Open-EO / openeo-geopyspark-driver

OpenEO driver for GeoPySpark (Geotrellis)
Apache License 2.0
26 stars 4 forks source link

load_stac(unsigned_job_results_url) in a batch job fails #644

Closed bossie closed 8 months ago

bossie commented 8 months ago

A batch job that load_stac's an unsigned job URL fails upon starting the job:

OpenEoApiError: [500] Internal: Server error: HTTPError('401 Client Error: Unauthorized for url: https://openeo.vito.be/openeo/1.2/jobs/j-240118d8a24b405bb6d63409f0378ad7/results') (ref: r-240119f757cf4970a380ec43e009659f)

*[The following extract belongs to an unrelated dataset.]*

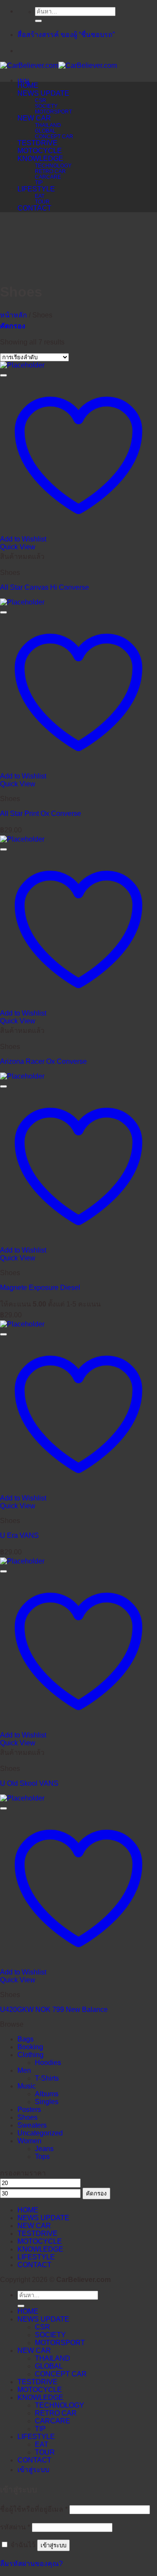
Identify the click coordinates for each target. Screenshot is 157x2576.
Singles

Looks like partial job results (#489) introduced this bug: the unsigned URL is also used to fetch the openeo:status of the job results and , unlike the load_stac process itself, this code path does not handle unsigned URLs.

From the driver logs:

HTTPError('401 Client Error: Unauthorized for url: https://openeo.vito.be/openeo/1.2/jobs/j-240118d8a24b405bb6d63409f0378ad7/results')

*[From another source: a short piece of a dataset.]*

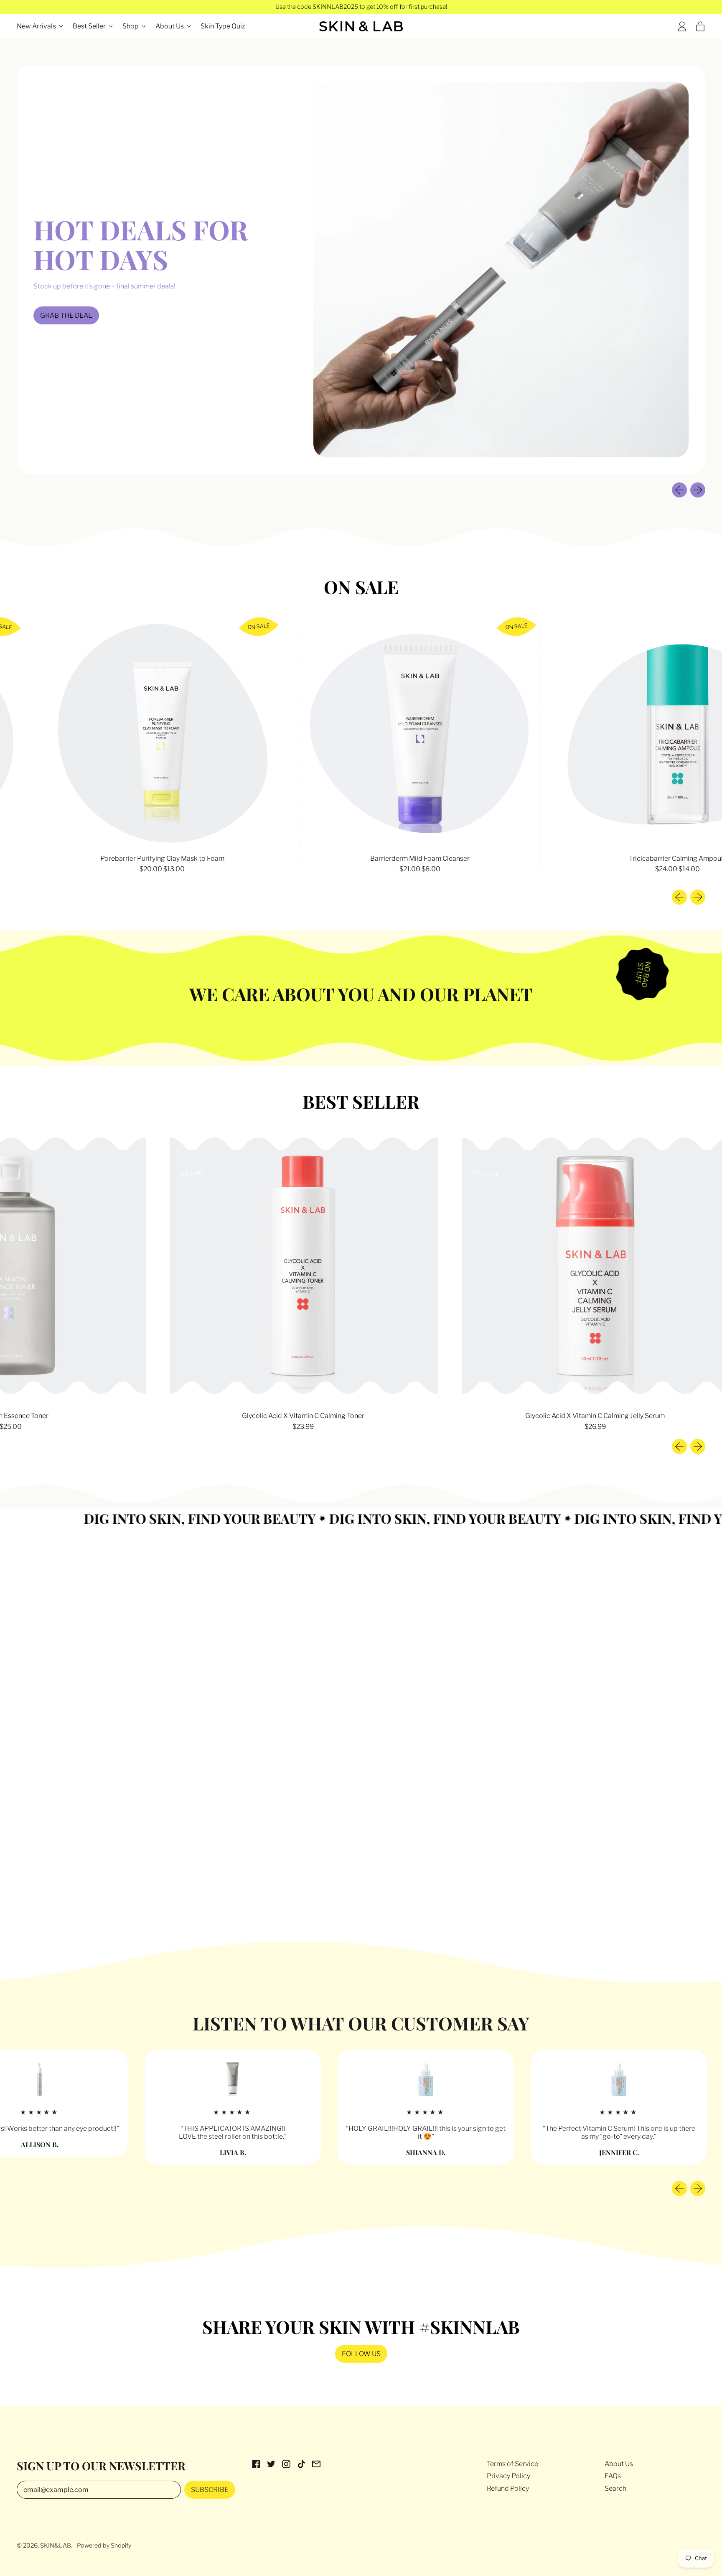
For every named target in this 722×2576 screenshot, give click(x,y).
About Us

Traceback (most recent call last):
File "/opt/venv/lib64/python3.8/site-packages/flask/app.py", line 1516, in full_dispatch_request
rv = self.dispatch_request()
File "/opt/venv/lib64/python3.8/site-packages/flask/app.py", line 1502, in dispatch_request
return self.ensure_sync(self.view_functions[rule.endpoint])(**req.view_args)
File "/opt/venv/lib64/python3.8/site-packages/openeo_driver/users/auth.py", line 88, in decorated
return f(*args, **kwargs)
File "/opt/venv/lib64/python3.8/site-packages/openeo_driver/views.py", line 902, in queue_job
backend_implementation.batch_jobs.start_job(job_id=job_id, user=user)
File "/opt/venv/lib64/python3.8/site-packages/openeogeotrellis/backend.py", line 1966, in start_job
self._start_job(job_id, user, _get_vault_token)
File "/opt/venv/lib64/python3.8/site-packages/openeogeotrellis/backend.py", line 2018, in _start_job
job_dependencies = self._schedule_and_get_dependencies(
File "/opt/venv/lib64/python3.8/site-packages/openeogeotrellis/backend.py", line 2858, in _schedule_and_get_dependencies
resp.raise_for_status()
File "/opt/venv/lib64/python3.8/site-packages/requests/models.py", line 1021, in raise_for_status
raise HTTPError(http_error_msg, response=self)
requests.exceptions.HTTPError: 401 Client Error: Unauthorized for url: https://openeo.vito.be/openeo/1.2/jobs/j-240118d8a24b405bb6d63409f0378ad7/results

load_stac(https://openeo.vito.be/openeo/1.2/jobs/j-240118d8a24b405bb6d63409f0378ad7/results): extract "openeo:status": fail 2024-01-19 10:10:00.333632, elapsed 0:00:00.051592

The reason why this case was not caught by the integration tests is: it does the load_stac in a sync request, and querying openeo:status is a batch job feature.

bossie commented 8 months ago

Available on https://openeo-dev.vito.be.

bossie commented 8 months ago

Verified that loading partial job results (#489) still works.